Perhaps the most significant change is in the raw material itself: data. In my world before, the data was either numerical data (indicators, the results of physicochemical analysis of R&D or quality control, measurements of sensors, etc ...) or categorical (a type of product, customer segment, type of production device), and the data processing techniques we used in the industry applied almost exclusively to this type of data. In the more manufacturing part of the business, we used control charts to control processes, detect changes, etc.

Today, everything is "data" and can potentially mobilize everything to generate knowledge or improve productivity. Whether it is images, videos, or text, the three advances mentioned above have enabled colossal advances in exploiting this type of data (generally called unstructured data). Theoretical advances and the increase in computing power have created the winning conditions for the evolution and use of techniques in deep learning to exploit this data. The generalization of open source tools allows their democratization and makes these techniques accessible to all, not only to the "big tech" sectors. At Videns, for example, we have developed models that automatically classify scanned documents as images and extract specific information based on the type of document (a supplier for an invoice, for example).

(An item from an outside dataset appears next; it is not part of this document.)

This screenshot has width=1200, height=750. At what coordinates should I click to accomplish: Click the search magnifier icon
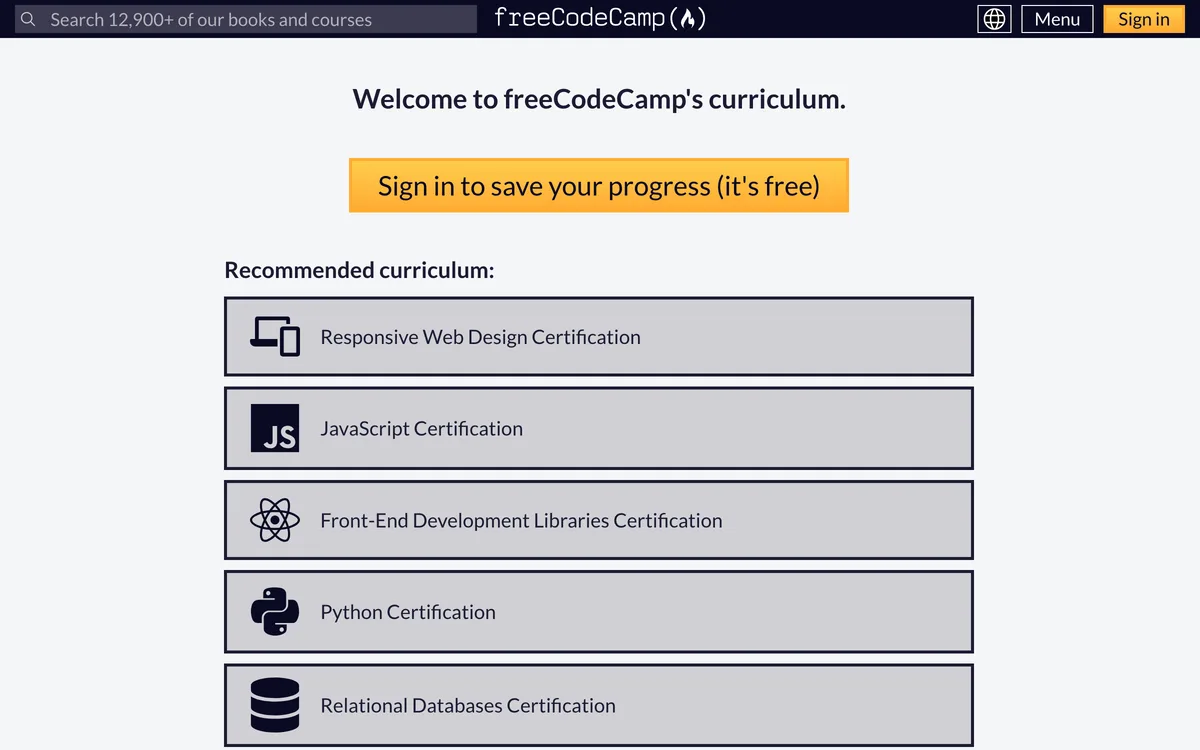pos(28,19)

Structured data is no exception.

But it would be wrong to think that recent advances are only about unstructured data and deep learning. In the early 2000s, our ability to predict based on structured (numerical or categorical) data also improved tremendously, especially with the development of ensemble methods. This set of techniques, which includes "random forests" and "gradient boosting", are techniques capable of modeling strongly non-linear phenomena, which are commonplace around us. At Videns, we have used these techniques to predict, for example, a customer's propensity to adopt a new financial product or to predict the price of airline tickets based on the characteristics of the trip.


Cultural obstacles

In my former company, which was characterized by a strong engineering culture, one of the major obstacles to the development of predictive models was resistance to the use of purely statistical models. By that, I mean models that are not based on engineering rules or laws from physics and chemistry. One of the justifications for this resistance may be the (perhaps unconscious) belief that the capacity for generalization of these "statistical" models will be less than those which are based on physical laws, for example. However, one of the principles of the development of predictive machine learning models is precisely to ensure that a model's performance is not just observable on the data used for training but that the model can be generalized with satisfactory performance to new data. Another resistance sometimes observed in business contexts is the difficulty in accepting models of the "black box" type, that is to say, models for which, despite an adequate capacity for generalization, it is difficult to explain the precise path that led a model to a given prediction from the input data. Perhaps this resistance is related to our need to mentally represent to ourselves how the model works or at least to have a good intuition about it - or is it that we need to progress in our maturity before trusting in these types of solutions? Regardless, this aspect is an area of ​​intense R&D in the field of data science. At Videns, depending on the business context, one of our practices may be developing two predictive models in parallel, an explainable predictive model and a "black box" type predictive model. Depending on the performance gap, the customer can then decide to use one or the other (or both!).


Give it a try!

The hype for artificial intelligence and machine learning is extremely high today. But there are reasons for this. As I have witnessed in these few lines, the estate has gone through an intense transition over the past twenty years. This puts the ability to make better use of your data and create value within everyone's reach, or many.